### [WHAT YOU WILL DO]
Reproduce the following items line for line, without any changes.

[Recorded data]
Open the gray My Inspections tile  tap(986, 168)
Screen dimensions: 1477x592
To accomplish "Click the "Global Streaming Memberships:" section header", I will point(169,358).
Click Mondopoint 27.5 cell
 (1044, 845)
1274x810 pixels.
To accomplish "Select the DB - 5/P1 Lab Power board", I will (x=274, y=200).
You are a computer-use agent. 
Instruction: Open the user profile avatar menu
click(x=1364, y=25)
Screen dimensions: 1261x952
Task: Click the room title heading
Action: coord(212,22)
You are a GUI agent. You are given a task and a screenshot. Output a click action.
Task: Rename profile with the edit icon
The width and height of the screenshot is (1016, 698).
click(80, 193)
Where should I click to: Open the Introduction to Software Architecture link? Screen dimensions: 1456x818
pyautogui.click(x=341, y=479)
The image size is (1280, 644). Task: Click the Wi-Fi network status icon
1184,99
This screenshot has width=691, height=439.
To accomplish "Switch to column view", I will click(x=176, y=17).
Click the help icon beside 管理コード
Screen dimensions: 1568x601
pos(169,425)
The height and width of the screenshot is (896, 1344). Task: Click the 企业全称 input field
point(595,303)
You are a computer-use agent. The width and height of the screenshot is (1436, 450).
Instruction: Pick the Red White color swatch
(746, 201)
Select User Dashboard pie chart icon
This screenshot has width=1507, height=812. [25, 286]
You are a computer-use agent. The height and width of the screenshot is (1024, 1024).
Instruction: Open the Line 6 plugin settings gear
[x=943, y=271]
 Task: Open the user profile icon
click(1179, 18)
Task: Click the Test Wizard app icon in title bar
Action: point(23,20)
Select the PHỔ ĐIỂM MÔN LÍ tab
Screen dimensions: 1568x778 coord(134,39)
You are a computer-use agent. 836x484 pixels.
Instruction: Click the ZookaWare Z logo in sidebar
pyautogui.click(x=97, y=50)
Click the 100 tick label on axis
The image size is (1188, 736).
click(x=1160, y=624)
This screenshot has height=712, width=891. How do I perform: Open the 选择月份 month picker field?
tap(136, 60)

### [SOLUTION TO THE EXERCISE]
Open the gray My Inspections tile  tap(986, 168)
Screen dimensions: 1477x592
To accomplish "Click the "Global Streaming Memberships:" section header", I will point(169,358).
Click Mondopoint 27.5 cell
 (1044, 845)
1274x810 pixels.
To accomplish "Select the DB - 5/P1 Lab Power board", I will (x=274, y=200).
You are a computer-use agent. 
Instruction: Open the user profile avatar menu
click(x=1364, y=25)
Screen dimensions: 1261x952
Task: Click the room title heading
Action: coord(212,22)
You are a GUI agent. You are given a task and a screenshot. Output a click action.
Task: Rename profile with the edit icon
The width and height of the screenshot is (1016, 698).
click(80, 193)
Where should I click to: Open the Introduction to Software Architecture link? Screen dimensions: 1456x818
pyautogui.click(x=341, y=479)
The image size is (1280, 644). Task: Click the Wi-Fi network status icon
1184,99
This screenshot has width=691, height=439.
To accomplish "Switch to column view", I will click(x=176, y=17).
Click the help icon beside 管理コード
Screen dimensions: 1568x601
pos(169,425)
The height and width of the screenshot is (896, 1344). Task: Click the 企业全称 input field
point(595,303)
You are a computer-use agent. The width and height of the screenshot is (1436, 450).
Instruction: Pick the Red White color swatch
(746, 201)
Select User Dashboard pie chart icon
This screenshot has width=1507, height=812. [25, 286]
You are a computer-use agent. The height and width of the screenshot is (1024, 1024).
Instruction: Open the Line 6 plugin settings gear
[x=943, y=271]
 Task: Open the user profile icon
click(1179, 18)
Task: Click the Test Wizard app icon in title bar
Action: point(23,20)
Select the PHỔ ĐIỂM MÔN LÍ tab
Screen dimensions: 1568x778 coord(134,39)
You are a computer-use agent. 836x484 pixels.
Instruction: Click the ZookaWare Z logo in sidebar
pyautogui.click(x=97, y=50)
Click the 100 tick label on axis
The image size is (1188, 736).
click(x=1160, y=624)
This screenshot has height=712, width=891. How do I perform: Open the 选择月份 month picker field?
tap(136, 60)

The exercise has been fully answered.